TASK A: Reproduce the theater review from "PHOTO: Brian Hashimoto" up to and including "that is revelatory.", swapping "David" for "Daniel".
TASK B: List every actor whom the theater review names as a member of the cast.

PHOTO: Brian Hashimoto | The South Pasadenan | Ryan Garcia and Sonal Shah in “The Body’s Midnight” at Boston Court Pasadena.

Director Jessica Kubzansky deftly moves her exceptional cast seamlessly through the uncharted territory of their own personal “midnights” – the unknowns of where they are going both literally and figuratively. Keliher Walsh is twitchy and devastating as Anne, expertly balancing her fierce intelligence and frustration with all she is struggling to maintain. As jovial and loving husband, David, Jonathan Nichols-Navarro delivers a warm and poignant performance. Walsh and Nichols-Navarro have the terrific chemistry and easy, prickly banter of a couple that has been together for decades. These two seasoned actors are top tier throughout and utterly compelling in a pivotal scene that is revelatory.

Sonal Shah as daughter Katie and a chorus of characters – a trucker, forest rangers and Anne’s doctor is a delight. She imbues each character with precise quirks that are endearing and mysterious while bringing hilarious hormonal angst to Katie. Equally intriguing and just plain fun is the exuberance of Ryan Garcia as Katie’s husband, Wolf, and several incarnations of the ghost, “Franklin”, a wacky doctor and a park ranger.

Source records:
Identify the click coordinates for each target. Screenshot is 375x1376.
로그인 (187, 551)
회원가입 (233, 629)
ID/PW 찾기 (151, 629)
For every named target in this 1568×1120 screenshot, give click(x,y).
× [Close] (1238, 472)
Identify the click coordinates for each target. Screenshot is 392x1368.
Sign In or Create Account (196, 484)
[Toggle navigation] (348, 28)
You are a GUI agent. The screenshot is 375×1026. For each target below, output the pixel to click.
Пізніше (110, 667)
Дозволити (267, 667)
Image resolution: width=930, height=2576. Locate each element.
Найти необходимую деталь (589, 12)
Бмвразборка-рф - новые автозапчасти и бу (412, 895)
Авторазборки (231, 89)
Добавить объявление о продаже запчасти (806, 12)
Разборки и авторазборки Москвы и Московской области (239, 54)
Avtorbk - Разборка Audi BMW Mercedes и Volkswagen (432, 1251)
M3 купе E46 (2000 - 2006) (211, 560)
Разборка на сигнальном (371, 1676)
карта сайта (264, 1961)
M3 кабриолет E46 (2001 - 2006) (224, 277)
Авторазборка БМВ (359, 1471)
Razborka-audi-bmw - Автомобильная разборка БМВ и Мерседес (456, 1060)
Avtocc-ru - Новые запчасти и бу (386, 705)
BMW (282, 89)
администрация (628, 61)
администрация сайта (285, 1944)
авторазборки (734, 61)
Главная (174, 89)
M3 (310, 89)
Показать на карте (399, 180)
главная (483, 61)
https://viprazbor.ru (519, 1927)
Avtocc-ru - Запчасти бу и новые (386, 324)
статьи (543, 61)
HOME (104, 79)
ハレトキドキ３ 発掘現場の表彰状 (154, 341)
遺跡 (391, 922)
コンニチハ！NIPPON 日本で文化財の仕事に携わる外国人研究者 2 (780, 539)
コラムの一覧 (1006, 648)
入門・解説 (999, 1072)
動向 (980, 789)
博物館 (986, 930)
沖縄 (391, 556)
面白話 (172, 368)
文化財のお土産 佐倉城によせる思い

TASK ANSWER A:
PHOTO: Brian Hashimoto | The South Pasadenan | Ryan Garcia and Sonal Shah in “The Body’s Midnight” at Boston Court Pasadena.

Director Jessica Kubzansky deftly moves her exceptional cast seamlessly through the uncharted territory of their own personal “midnights” – the unknowns of where they are going both literally and figuratively. Keliher Walsh is twitchy and devastating as Anne, expertly balancing her fierce intelligence and frustration with all she is struggling to maintain. As jovial and loving husband, Daniel, Jonathan Nichols-Navarro delivers a warm and poignant performance. Walsh and Nichols-Navarro have the terrific chemistry and easy, prickly banter of a couple that has been together for decades. These two seasoned actors are top tier throughout and utterly compelling in a pivotal scene that is revelatory.

TASK ANSWER B: Ryan Garcia, Sonal Shah, Keliher Walsh, Jonathan Nichols-Navarro